I ran into something interesting yesterday that I had not seen before, and I figured it was worthy of a quick blog post. When doing Revit-oriented development, there are a lot of times when you check the type of an element, and have logic in place to handle that element based on the type.
I was running an application that I had tested before in the past - but it was no longer working - why? And then I stumbled upon an interesting quirk about Revit Architecture versus Revit MEP - something that I had never encountered before:
For certain types such as Pipe, when you ask Revit what type it is - the answer depends on which flavor of Revit you are using. In the sample above, I was interrogating a pipe element. In Revit MEP, it tells you it is a Pipe. BUT - with the same model in Revit Architecture - it tells you that it is an "Element" (Revit's code word for generic elements that don't have any special definition).
The element's category is consistently reported as "Pipes" - but this is just the first time I've ever noticed the type of object being different based on which flavor of Revit you're in.

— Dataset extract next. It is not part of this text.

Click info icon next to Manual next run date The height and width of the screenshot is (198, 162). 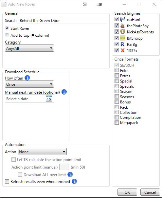[64, 92]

It makes sense that Revit behaves this way - if it did not, you would be exposing a variety of properties and methods for this type of object which should only be available in MEP.
In any case - just be aware - the code that you have that works perfectly one way in MEP could work completely differently in Revit Architecture (and I'm sure this is not the only scenario).
Sunday, October 11, 2009
What Type of Element is this? It depends...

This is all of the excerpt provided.